WORK INSTRUCTIONS: Exact reproduction of all the data is required, with pictures excluded.

[Stored data entries]
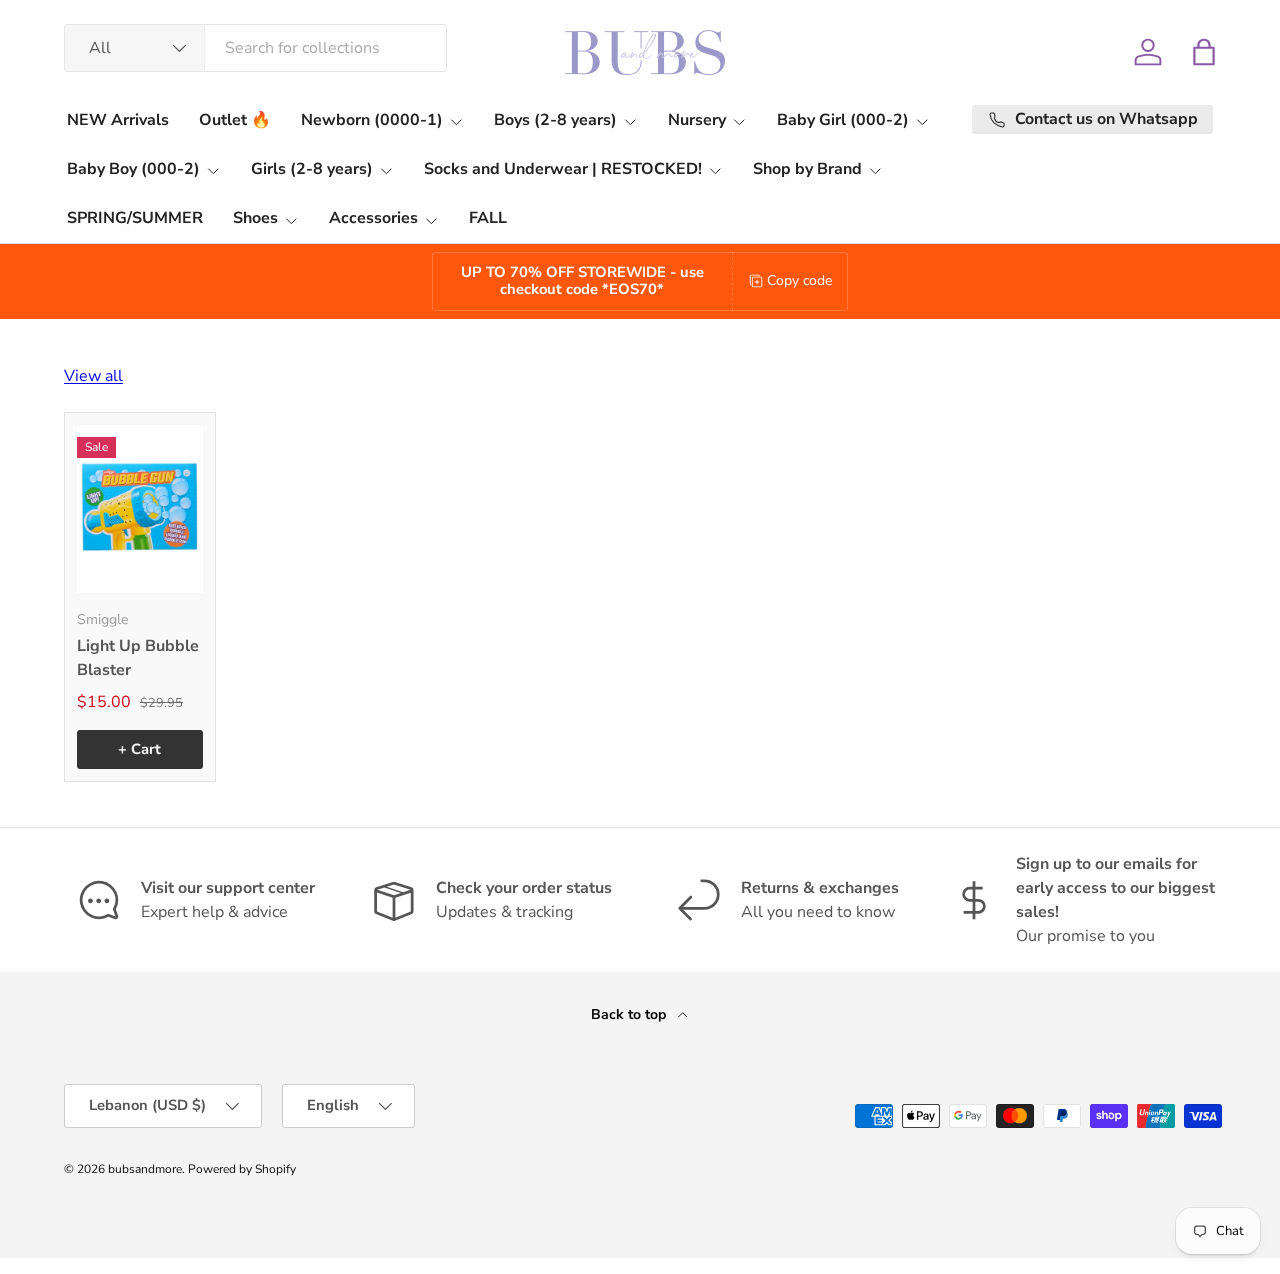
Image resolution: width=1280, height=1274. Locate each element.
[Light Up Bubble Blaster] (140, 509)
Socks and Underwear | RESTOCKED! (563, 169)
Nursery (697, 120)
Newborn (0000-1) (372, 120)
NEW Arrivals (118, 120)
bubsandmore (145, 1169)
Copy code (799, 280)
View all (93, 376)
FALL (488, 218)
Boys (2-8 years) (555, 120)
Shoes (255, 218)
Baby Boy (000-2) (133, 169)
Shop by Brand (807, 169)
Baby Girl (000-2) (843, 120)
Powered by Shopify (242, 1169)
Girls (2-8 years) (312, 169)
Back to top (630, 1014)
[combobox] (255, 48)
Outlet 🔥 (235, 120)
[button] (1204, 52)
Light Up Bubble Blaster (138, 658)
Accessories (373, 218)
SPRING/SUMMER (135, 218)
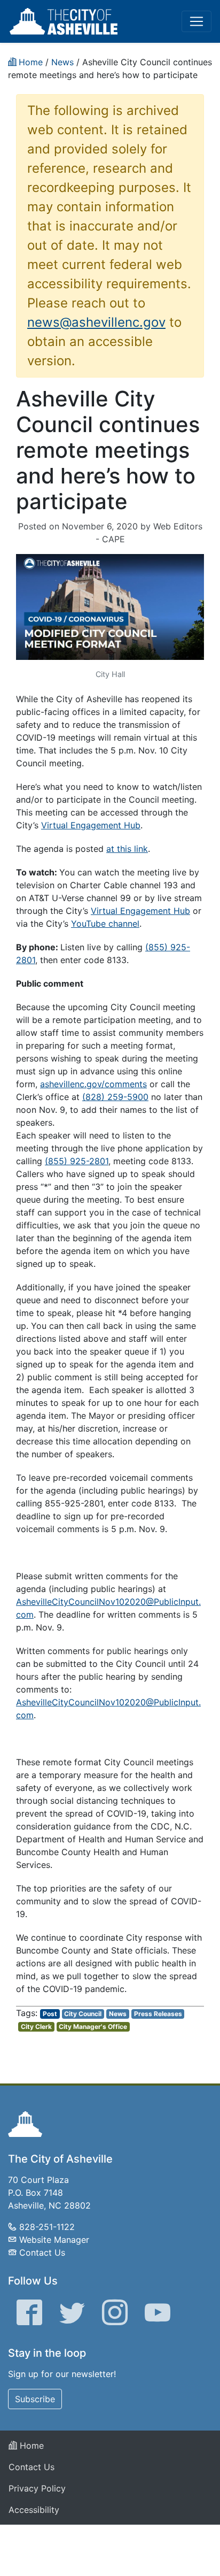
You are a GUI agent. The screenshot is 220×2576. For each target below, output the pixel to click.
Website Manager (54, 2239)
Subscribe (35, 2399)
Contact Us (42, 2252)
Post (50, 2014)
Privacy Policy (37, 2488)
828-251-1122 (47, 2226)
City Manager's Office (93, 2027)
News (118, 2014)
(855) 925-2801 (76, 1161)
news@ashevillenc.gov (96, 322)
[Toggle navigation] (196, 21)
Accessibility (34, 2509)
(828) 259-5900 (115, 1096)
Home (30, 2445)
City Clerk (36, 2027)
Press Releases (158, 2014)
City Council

RESULT FOR THIS EXERCISE:
Image resolution: width=1280, height=1274. Locate each element.
[Light Up Bubble Blaster] (140, 509)
Socks and Underwear | RESTOCKED! (563, 169)
Nursery (697, 120)
Newborn (0000-1) (372, 120)
NEW Arrivals (118, 120)
bubsandmore (145, 1169)
Copy code (799, 280)
View all (93, 376)
FALL (488, 218)
Boys (2-8 years) (555, 120)
Shoes (255, 218)
Baby Boy (000-2) (133, 169)
Shop by Brand (807, 169)
Baby Girl (000-2) (843, 120)
Powered by Shopify (242, 1169)
Girls (2-8 years) (312, 169)
Back to top (630, 1014)
[combobox] (255, 48)
Outlet 🔥 (235, 120)
[button] (1204, 52)
Light Up Bubble Blaster (138, 658)
Accessories (373, 218)
SPRING/SUMMER (135, 218)
You are a GUI agent. The screenshot is 220×2576. For each target below, output the pixel to click.
Website Manager (54, 2239)
Subscribe (35, 2399)
Contact Us (42, 2252)
Post (50, 2014)
Privacy Policy (37, 2488)
828-251-1122 (47, 2226)
City Manager's Office (93, 2027)
News (118, 2014)
(855) 925-2801 (76, 1161)
news@ashevillenc.gov (96, 322)
[Toggle navigation] (196, 21)
Accessibility (34, 2509)
(828) 259-5900 (115, 1096)
Home (30, 2445)
City Clerk (36, 2027)
Press Releases (158, 2014)
City Council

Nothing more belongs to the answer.